■ PAGE EXCERPT:
<<<<

However, Chinese automakers do not seem to want to wait. They have made major strides on quality and safety in recent years, said Mei at J.D. Power. In 2000, each car made by domestic Chinese companies had an average of 8.3 problems within six months of purchase, he said. Last year, that number was down to about 2.6. International carmakers only had 4.4 problems in 2000 and 1.4 today.

Liu Xiangyang, Geely's vice-president, said the company has trained almost 500 employees to supervise and solve quality problems. All vehicles must now meet Chinese quality regulator C-NCAP's four-star safety standard, while 80 per cent of vehicles must meet the five-star standard, he said.

Chinese firms are also hiring international designers and suppliers to gain the expertise the Japanese and Koreans had to acquire over decades, said John Zeng.

Chery's A3, a small hatchback, was developed by Pininfarina, an Italian company that has designed for Ferrari and Maserati. Major autoparts suppliers Visteon, once a subsidiary of Ford, and Delphi, previously affiliated with General Motors, now work with Geely. And last March, Geely paid $56 million to acquire Australian automatic transmission supplier Drivetrain Systems International.

>>>>

■ PROVIDED MATERIAL:

<<<<

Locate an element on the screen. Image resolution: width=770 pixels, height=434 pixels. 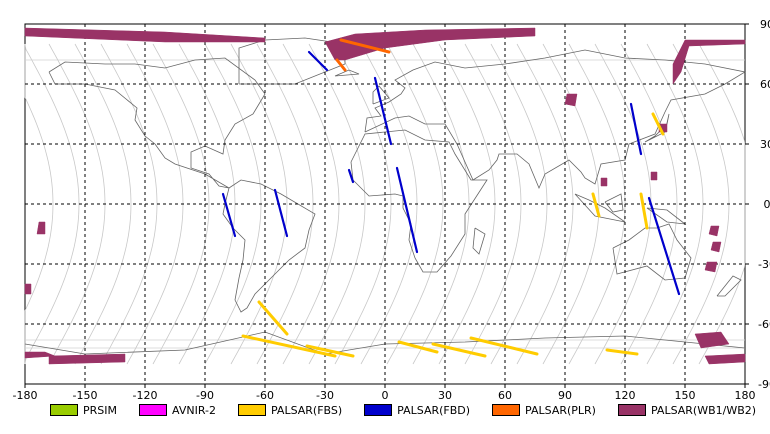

>>>>

■ DIRECTIONS FOR THIS TASK: Quote the passage on Chinese automakers word for word, starting with "However, Chinese automakers" and going on through "and 1.4 today.". The data is separate material and is not part of the text on Chinese automakers.

■ OUTPUT FOR THIS EXERCISE:
However, Chinese automakers do not seem to want to wait. They have made major strides on quality and safety in recent years, said Mei at J.D. Power. In 2000, each car made by domestic Chinese companies had an average of 8.3 problems within six months of purchase, he said. Last year, that number was down to about 2.6. International carmakers only had 4.4 problems in 2000 and 1.4 today.